As we consider 2018-2019 prospects it is obvious that Harvard is the pre-season favorite. Only two buckets in their two away games with Penn separated them from a championship and a trip to the dance. Penn was the better team in 2017-2018, they lost two of their top six while Harvard lost no one and regains their excellent point guard from 2016-2017. Yale will clearly be improved, losing nobody important and brining into two good recruits. Princeton did lose Amir Bell, but they also have a good recruit. However, neither are close enough to challenge Harvard seriously, if things go according to form.

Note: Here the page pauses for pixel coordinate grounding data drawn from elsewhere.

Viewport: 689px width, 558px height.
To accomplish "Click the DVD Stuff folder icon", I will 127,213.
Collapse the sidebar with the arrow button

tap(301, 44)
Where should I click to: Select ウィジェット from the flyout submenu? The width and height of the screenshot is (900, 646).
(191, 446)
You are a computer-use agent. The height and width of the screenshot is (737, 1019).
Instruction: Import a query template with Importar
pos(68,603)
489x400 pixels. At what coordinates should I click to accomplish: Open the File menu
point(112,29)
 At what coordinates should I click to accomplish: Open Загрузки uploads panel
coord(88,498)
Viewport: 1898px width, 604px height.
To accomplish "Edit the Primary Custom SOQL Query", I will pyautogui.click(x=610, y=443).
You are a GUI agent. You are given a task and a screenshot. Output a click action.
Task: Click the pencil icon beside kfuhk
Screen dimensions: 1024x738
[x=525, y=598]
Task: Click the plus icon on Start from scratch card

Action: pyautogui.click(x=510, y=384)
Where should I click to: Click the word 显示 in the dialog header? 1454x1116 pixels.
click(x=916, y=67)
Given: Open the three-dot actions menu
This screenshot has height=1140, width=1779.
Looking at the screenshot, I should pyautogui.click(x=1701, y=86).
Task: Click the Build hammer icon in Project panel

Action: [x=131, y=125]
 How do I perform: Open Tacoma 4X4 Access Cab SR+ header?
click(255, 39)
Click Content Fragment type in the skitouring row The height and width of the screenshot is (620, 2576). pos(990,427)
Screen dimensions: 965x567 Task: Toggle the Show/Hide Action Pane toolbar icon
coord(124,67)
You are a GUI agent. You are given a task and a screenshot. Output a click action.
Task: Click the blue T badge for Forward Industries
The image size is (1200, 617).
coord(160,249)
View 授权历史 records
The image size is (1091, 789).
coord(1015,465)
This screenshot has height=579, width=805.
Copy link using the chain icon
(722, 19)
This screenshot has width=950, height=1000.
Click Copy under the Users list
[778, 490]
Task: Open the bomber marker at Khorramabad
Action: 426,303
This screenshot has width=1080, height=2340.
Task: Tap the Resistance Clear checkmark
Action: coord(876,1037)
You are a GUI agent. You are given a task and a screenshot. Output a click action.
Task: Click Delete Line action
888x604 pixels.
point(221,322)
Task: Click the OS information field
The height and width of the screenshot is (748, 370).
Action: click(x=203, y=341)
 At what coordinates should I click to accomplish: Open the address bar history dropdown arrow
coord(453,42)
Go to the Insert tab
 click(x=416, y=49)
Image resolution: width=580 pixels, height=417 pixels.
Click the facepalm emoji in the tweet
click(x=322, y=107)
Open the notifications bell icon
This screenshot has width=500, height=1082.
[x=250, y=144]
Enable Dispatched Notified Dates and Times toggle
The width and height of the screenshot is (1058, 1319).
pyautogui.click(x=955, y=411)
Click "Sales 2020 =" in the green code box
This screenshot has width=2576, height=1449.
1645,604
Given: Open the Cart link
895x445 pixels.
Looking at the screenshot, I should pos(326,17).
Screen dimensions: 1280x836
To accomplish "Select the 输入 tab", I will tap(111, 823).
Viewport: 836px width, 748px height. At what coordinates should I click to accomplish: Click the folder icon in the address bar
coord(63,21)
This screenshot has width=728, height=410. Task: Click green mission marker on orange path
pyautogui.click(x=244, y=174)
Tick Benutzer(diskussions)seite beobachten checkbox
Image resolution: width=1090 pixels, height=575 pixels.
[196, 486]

As to the Quackers – they will need significant help from first year players to content – always a chancy thing. So, they are not a good bet – still likely to be in the tournament, but no 12-2 Ivy record, especially with the improved status of most of the teams. That said, this year could be a ground-breaking year for the Donahue program. Due to injuries only one of last year’s strong recruiting class played much. This means that the three injured people involved, Williams, Scott and Jackson will join this year’s strong recruiting class to provide six credible players joining the team. Assuming that the last year’s trio qualify for an extra year, Steve will have them together for four full years. This class on paper is one of the very best Ivy classes in many years, rivaled only by the Harvard class of two years ago. If lightening strikes and we get two difference markers as freshmen, as we did with Brodeur and Betley a year ago, this group could win four consecutive titles. Here’s the point. With the two strong adds to this year’s recruits, Steve has pushed the incoming talent well beyond Ivy norms. There is reason from strong hopes looking ahead, even if they don’t top Harvard in the coming season.

Beyond that, 2019-2020 should be a very strong year with Brodeur and Betley as seniors, Simmons contributing as a Junior, two or three from this group as Sophs, and perhaps one from next year’s recruits. 2020-2021 and 2021-2022 could easily be a repeat of 1972 when the Corky bunch kept winning even after Wohl, Bilsky and Wolf left. What a change in prospects after the recent lost decade!

Here’s another way to look at it. There are three ways to win in the Ivy’s: The rarest way is to get one or two extraordinary recruits like Havard did two years ago. But that is a blue snow, even for Harvard not matter how much anguish is on this board. Amaker has done it once during his tenure and is unlikely to do it again. Oh, bye the way, his super class is 0-2 so far, including finishing second to a Penn team with a decidedly patch-work recruiting profile.

The second way is available to Harvard, Yale, Princeton and Penn. That is to bring in one or two 3-star recruits each year and hope that one turns into an Ivy-caliber star. It might not fly in the Dance, but Franny rode that horse to dominance within the league. I write this piece primarily to point out that Penn adds four three-star talents this year.

The final way is available to all programs who feature excellent coaching. That is to recruit a bunch of two-star talent knowing that one has a sleeper or two each year. Penn won last year due to star level play from two such players in Betley and Foreman. Good coaching also develops a player or two from each such class into useful players – I give you Max from this year’s champs. So, Steve appears ready to move into the same exalted class as the sainted Francis as an Ivy recruiter and talent developer.

Three years ago, I accepted his appointment as a safe, practical bet, but was disappointed that they didn’t find a more interesting, even risky choice. Well, here we are still giddy from an unexpected championship, at least a year early, and with incoming talent well above the norms for Ivy benches. Okay, maybe the return of Aiken will send Lewis, Towns et al. into the stratosphere. But the talent on the Penn bench should make us very happy puppies for the foreseeable future. One can’t expect more from a non-scholarship league where the players actually are students. I for one am very satisfied.


P.S. My son, DPerry on this board had cancer surgery today. It went well and his prospects look good. Please keep him in your prayers.